Video editor is going to be hard to do and get even $$$. I know people in this area and it's extremely competitive and very closed (you must have the right connections) if you want to get into something that's going to make decent $$$. This also goes for audio editing (for radio/music).


----------



## asegbert (Feb 15, 2009)

Start exploring your options for a job before you actually move there. You won't make a lot of money teaching English, but you can certainly make enough for a modest lifestyle.

Here are your basic options for that:

Language school - this usually means teaching English classes very early in the morning (before 8am) or late in the evening (after 6pm, maybe as late as 8 or 9pm). THat's because you are teaching English to professionals who work all day. I've heard mixed things, but often people say you aren't guaranteed hours and might end up with way less hours than you need to get by on. Plus the pay isn't exceptional. I've heard they tend to have a pretty high turn over rate because people find out that they aren't the greatest places to be employed, however there's always a fresh face willing to take the job after them. On the up side, you don't really need to come with any experience or teaching creditials.

Elementary/Middle/High Schools - most of these might require a teaching certificate, but that probably varies from area to area. You should try contacting some of the schools. Some may just want you to be a native speaker, some may want you to get TEFL certified (that is usually an online course you can complete in a month or so), and some may want the full teaching certificate (takes a year minimum if you are interning in the US). These schools provide reliable hours and income, and may even be able to assist with the visa process. The pay is likely less than $1000 USD per month. I would imagine between $400 and $1000 per month in the cities.

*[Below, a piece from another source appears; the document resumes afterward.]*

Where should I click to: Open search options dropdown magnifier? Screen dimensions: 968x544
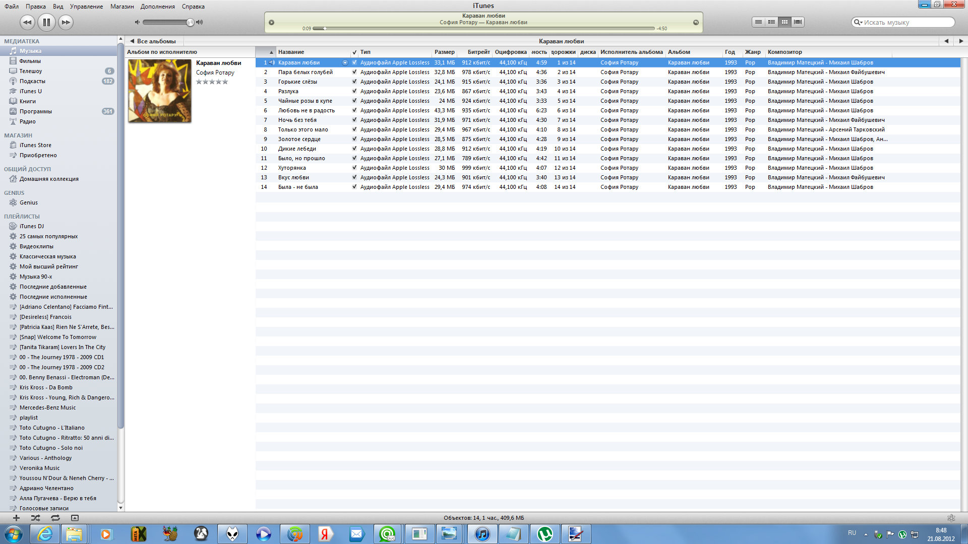(x=857, y=22)
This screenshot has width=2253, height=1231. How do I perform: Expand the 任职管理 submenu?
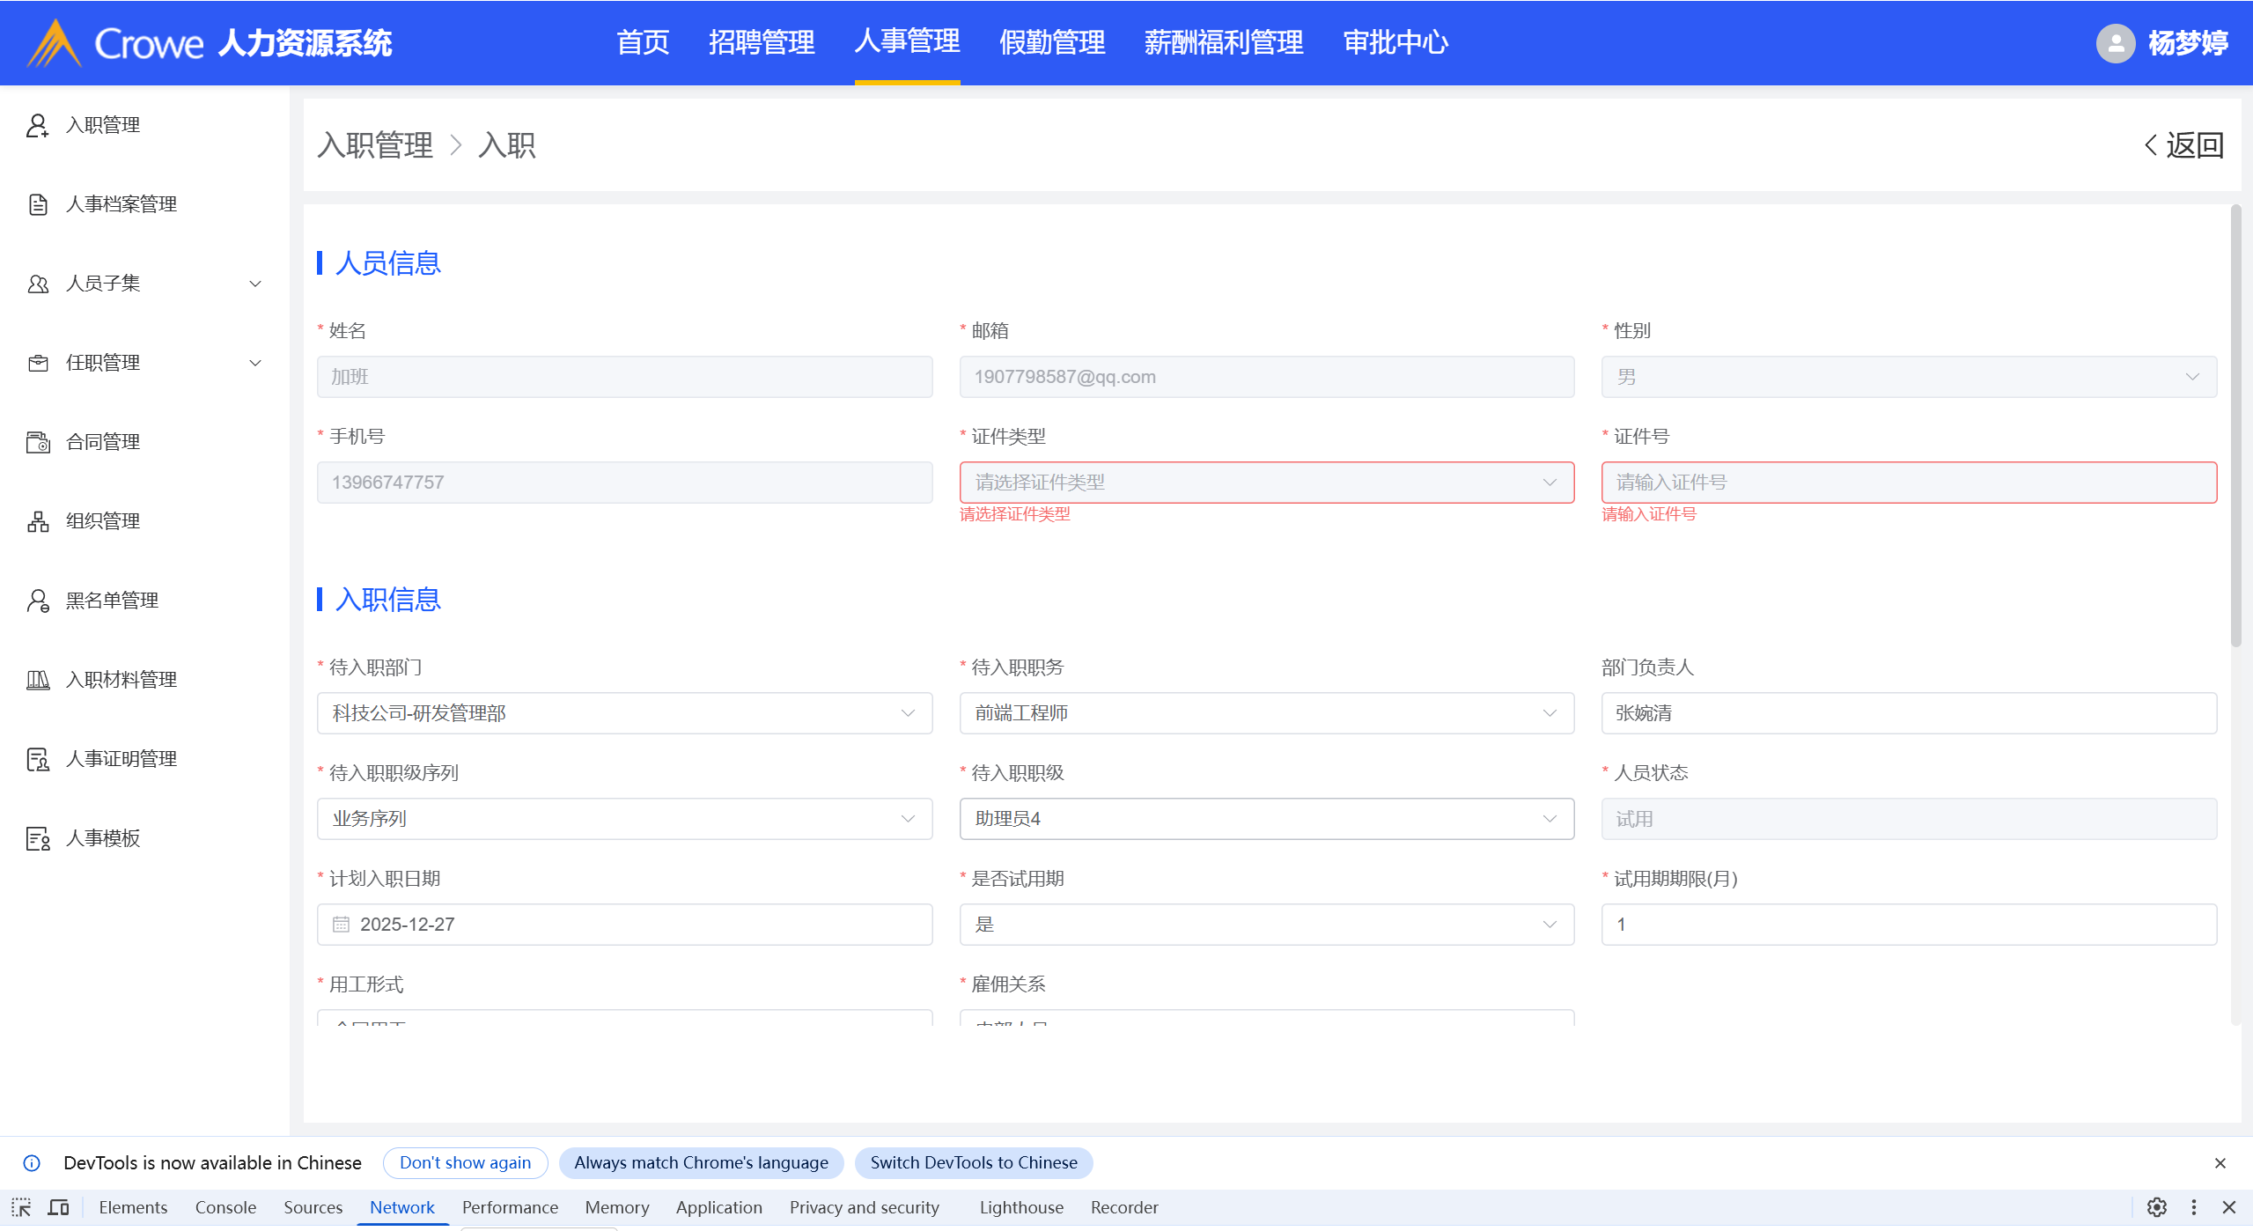255,363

Universities - some smaller universities might take any native speaker, but I believe that most require some type of education credentials, many possibly wanted a masters degree in teaching English. These are also the hardest positions to find available. They are probably also the best paid.

The pay is really dependent on where you are located and what type of school you work for. It really does vary from complete volunteer work on up. I would consider yourself extremely lucky to find something that pays $1000 per month. You might try some searching on the internet. There are agencies that you can pay to get your TEFL certification that then do job placements, or that simply do job placements. They cost you some though. The other option would be to go down there and just start showing up places with your resume. If you do that, get a hold of some yellow pages because schools advertise their English classes fairly prominently, so it'd be easy to see where you need to apply. That may take longer to find an opening though, and may involve a fair amount of hunting among cities to find something that really suits you. Some of the most common cities to work in are Mexico City, Guadalajara, Cuernavaca, and areas in the Yucatan (like Merida). Some slightly less common cities are Puebla, Guanajuato, Queretaro, Morelia, etc.

Good luck!


----------



## shari (Jan 30, 2009)

I taught English at a University in Baja california Sur and only needed a degree in anything...not english in particular. It was part time work, 3-4 hours a day and the pay was around $2.50 an hour. It was a fantastic experience...great job, great Uni...really fun and covered my expenses. Perhaps you could contact language schools via internet and see what's available. Also caretaking is another option...housesitting etc.


----------



## popotla (Feb 6, 2009)

Have a look at Dave's ESL Cafe, Mexico forum.

IMO, being trained to teach English is something you owe your students; it's not just a matter of whether or not it helps get a job.


----------